At the back of the room, in a locked closet, there is a database server running a DBMS (SQL, not Access, please).
There is a row of booths and each one has a small device with an LCD and a number pad inside.

SETUP

Before the election starts, connect each device to the server (over a wired connection -- obviously not wired) and turn them all on. Each device creates a random ID key and stores it in ROM. Each device establishes a PGP-encrypted connection with the server and sends its ID key over. The server records all those ID keys in a database.

USER INTERFACE

Each device has a small LCD screen and a number pad.
The LCD screen shows a list of candidates and corresponding numbers next to them. The voter will read the screen and choose a number. He will enter the number in using the keypad and press the SUBMIT button. The device will show a confirmation screen, where the user can affirm or deny his choice. When it is affirmed, the device sends a command to the server.

RECORDING EACH VOTE

Whenever a device records a vote, it sends a command to the server -- probably an SQL INSERT statement. This information, along with its ID key, is encrypted and sent to the server. The server decrypts the message sent to it by the device, checks the sent key against the ID key list, and, if it's valid, runs the INSERT command.
OPTIONAL: There can be a paper trail by having the device spit out a vote slip into a basket behind the machine.

TALLYING THE VOTES

After the election is over, the staff turns off each device. Since the devices don't actually store any data, just take input from the user, no elaborate memory card-removing ritual is needed; the staff can just pull the plug.
The staff presses a button on the server, signaling it to print out a paper slip with the vote totals recorded in its database. This also causes the server to reset its ID key database.

ADVANTAGES

• Simple.
• Easy to use.
• Secure from voters because the data-storing machine (the server) is in the back of the room rather than there being several data-storing machines that the user directly interacts with.

DISADVANTAGES

• The staff can plug an extra device into the server and enter lots of fake votes on that.
• They can take the server apart and modify its hard drive's contents, then put it back.
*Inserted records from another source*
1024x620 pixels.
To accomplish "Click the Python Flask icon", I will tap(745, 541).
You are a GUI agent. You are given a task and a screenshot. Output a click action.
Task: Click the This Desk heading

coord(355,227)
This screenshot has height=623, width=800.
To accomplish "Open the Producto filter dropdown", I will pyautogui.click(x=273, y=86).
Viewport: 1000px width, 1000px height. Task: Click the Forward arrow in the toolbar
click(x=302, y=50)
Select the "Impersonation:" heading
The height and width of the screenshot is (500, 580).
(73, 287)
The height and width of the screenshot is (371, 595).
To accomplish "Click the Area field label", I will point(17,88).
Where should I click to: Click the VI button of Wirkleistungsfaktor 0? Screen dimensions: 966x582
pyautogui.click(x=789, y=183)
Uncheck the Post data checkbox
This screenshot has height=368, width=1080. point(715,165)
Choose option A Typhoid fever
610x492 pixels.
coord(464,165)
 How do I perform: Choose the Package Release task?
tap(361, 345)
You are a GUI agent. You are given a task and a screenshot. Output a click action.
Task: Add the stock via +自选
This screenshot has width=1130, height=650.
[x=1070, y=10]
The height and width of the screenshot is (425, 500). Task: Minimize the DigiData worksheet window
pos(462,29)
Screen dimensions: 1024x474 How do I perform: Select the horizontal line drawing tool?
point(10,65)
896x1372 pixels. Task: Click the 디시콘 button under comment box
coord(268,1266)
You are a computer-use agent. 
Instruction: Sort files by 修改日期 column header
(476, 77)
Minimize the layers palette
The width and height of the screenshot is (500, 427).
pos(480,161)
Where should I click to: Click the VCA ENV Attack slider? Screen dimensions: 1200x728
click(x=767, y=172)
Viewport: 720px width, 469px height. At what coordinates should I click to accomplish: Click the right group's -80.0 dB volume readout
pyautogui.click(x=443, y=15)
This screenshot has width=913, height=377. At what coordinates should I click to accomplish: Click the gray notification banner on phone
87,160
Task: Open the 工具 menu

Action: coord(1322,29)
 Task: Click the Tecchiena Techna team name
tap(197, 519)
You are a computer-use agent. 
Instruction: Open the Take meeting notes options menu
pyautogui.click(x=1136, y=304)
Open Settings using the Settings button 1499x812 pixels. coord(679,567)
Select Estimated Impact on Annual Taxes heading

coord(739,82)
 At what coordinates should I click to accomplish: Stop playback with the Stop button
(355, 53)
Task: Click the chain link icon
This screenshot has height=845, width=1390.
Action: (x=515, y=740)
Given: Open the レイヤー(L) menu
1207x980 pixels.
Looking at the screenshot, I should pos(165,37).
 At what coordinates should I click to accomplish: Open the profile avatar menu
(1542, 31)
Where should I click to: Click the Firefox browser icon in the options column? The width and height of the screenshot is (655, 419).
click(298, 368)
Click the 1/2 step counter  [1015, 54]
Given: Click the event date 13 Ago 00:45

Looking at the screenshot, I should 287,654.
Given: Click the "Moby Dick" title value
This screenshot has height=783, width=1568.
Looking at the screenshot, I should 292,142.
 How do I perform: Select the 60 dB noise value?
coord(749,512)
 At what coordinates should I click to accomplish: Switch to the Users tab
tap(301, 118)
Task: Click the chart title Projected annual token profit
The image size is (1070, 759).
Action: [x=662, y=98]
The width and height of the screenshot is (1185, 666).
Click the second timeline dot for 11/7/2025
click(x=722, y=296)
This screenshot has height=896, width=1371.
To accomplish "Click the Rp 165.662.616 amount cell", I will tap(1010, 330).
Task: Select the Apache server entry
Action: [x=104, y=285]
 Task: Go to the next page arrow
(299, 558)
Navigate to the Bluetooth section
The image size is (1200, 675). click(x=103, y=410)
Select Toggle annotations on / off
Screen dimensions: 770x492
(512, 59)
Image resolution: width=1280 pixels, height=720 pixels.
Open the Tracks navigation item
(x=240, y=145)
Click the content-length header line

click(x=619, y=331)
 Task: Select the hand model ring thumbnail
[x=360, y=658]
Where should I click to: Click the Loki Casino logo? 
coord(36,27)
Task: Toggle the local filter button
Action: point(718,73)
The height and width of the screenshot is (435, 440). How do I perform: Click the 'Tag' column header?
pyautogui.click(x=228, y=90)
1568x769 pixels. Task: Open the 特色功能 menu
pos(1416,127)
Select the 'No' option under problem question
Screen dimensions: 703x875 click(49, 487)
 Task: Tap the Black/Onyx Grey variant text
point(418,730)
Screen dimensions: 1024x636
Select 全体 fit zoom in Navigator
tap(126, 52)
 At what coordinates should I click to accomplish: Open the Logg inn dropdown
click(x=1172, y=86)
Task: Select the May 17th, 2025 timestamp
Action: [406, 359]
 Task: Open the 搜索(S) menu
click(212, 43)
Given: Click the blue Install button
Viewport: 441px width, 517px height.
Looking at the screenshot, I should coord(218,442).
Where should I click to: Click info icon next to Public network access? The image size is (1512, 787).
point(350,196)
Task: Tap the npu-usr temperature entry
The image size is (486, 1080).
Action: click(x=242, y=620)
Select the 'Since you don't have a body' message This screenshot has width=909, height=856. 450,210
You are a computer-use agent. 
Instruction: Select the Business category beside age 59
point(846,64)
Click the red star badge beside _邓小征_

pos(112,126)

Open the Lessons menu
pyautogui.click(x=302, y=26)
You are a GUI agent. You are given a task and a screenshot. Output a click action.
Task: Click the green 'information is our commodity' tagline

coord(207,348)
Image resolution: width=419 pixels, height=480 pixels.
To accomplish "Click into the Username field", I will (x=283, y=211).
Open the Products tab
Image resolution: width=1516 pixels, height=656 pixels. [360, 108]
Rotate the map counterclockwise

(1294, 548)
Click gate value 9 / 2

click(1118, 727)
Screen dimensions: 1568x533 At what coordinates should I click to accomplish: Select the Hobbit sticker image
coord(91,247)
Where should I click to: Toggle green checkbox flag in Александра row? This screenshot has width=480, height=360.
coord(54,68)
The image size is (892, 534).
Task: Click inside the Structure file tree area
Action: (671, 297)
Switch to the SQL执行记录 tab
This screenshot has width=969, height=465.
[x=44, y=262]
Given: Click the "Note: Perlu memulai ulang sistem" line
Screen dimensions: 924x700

SOLUTIONS TO DISADVANTAGES

• Have the ID keys preset in all the devices including the server (not a good idea IMO)
• Have the hard drive be nonremovable (although anyone with enough strength/time could still remove it).
• Right before the election, manually check that the vote totals for all candidates are 0.
• Right before the election, load a fresh disk image onto the server. This thwarts someone who tampered with it before the election.

CONCLUSION

I may be missing something, but I don't see why Diebold (and all the other voting machine manufacturers) are having so much trouble making a secure system.
I suspect that the real problem in Diebold's system is that it's possible to "hack" the election if you are a staff member, or you have unrestrained access to the machines prior to the election. This is solved by the last point in Solutions to Disadvantages, and by the paper trail mentioned in Recording Each Vote.